Available data Start Marker
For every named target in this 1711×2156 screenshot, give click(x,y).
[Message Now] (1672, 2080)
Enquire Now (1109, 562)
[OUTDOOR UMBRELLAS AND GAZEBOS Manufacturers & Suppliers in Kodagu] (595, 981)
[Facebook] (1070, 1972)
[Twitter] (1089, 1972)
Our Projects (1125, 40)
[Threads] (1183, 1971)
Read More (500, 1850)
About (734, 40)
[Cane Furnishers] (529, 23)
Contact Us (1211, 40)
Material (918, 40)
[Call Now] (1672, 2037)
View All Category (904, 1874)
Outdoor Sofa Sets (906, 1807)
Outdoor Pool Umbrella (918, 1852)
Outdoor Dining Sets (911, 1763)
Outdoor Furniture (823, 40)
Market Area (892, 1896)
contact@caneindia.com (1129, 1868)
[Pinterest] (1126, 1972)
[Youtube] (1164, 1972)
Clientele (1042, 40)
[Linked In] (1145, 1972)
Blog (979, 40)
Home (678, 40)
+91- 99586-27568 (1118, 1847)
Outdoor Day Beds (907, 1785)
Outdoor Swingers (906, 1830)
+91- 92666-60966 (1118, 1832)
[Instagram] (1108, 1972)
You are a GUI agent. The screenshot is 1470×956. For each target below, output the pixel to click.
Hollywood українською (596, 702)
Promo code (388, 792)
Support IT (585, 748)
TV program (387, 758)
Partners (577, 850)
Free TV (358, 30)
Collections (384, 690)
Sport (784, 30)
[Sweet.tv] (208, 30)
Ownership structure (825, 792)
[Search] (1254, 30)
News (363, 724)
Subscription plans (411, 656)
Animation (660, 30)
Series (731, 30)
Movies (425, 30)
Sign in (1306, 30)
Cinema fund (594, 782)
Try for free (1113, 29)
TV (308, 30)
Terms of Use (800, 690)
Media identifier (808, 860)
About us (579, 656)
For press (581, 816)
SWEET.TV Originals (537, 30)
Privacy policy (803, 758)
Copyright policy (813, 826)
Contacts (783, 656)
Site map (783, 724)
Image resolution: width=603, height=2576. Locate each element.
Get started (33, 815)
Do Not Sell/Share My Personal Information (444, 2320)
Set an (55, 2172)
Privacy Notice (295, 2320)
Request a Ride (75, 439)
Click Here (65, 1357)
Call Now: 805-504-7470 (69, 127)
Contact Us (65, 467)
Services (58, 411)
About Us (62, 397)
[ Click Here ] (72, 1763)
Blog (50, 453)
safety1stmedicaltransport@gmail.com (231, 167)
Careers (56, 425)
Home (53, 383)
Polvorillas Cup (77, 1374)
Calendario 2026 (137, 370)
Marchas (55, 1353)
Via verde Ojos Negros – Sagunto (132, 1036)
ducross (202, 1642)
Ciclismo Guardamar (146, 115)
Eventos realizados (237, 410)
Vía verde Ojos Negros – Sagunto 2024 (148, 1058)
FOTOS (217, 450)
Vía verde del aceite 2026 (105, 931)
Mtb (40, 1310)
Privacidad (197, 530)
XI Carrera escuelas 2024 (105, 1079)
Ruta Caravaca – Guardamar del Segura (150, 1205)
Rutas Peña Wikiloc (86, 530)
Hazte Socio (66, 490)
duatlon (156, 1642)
Available data End Marker
### Task:
Keep both end lines and retype everything in the records above from the line containing "[Facebook] (1070, 1972)" through the line containing "Outdoor Dining Sets (911, 1763)", exactly, with nothing else.

### Written response:
[Facebook] (1070, 1972)
[Twitter] (1089, 1972)
Our Projects (1125, 40)
[Threads] (1183, 1971)
Read More (500, 1850)
About (734, 40)
[Cane Furnishers] (529, 23)
Contact Us (1211, 40)
Material (918, 40)
[Call Now] (1672, 2037)
View All Category (904, 1874)
Outdoor Sofa Sets (906, 1807)
Outdoor Pool Umbrella (918, 1852)
Outdoor Dining Sets (911, 1763)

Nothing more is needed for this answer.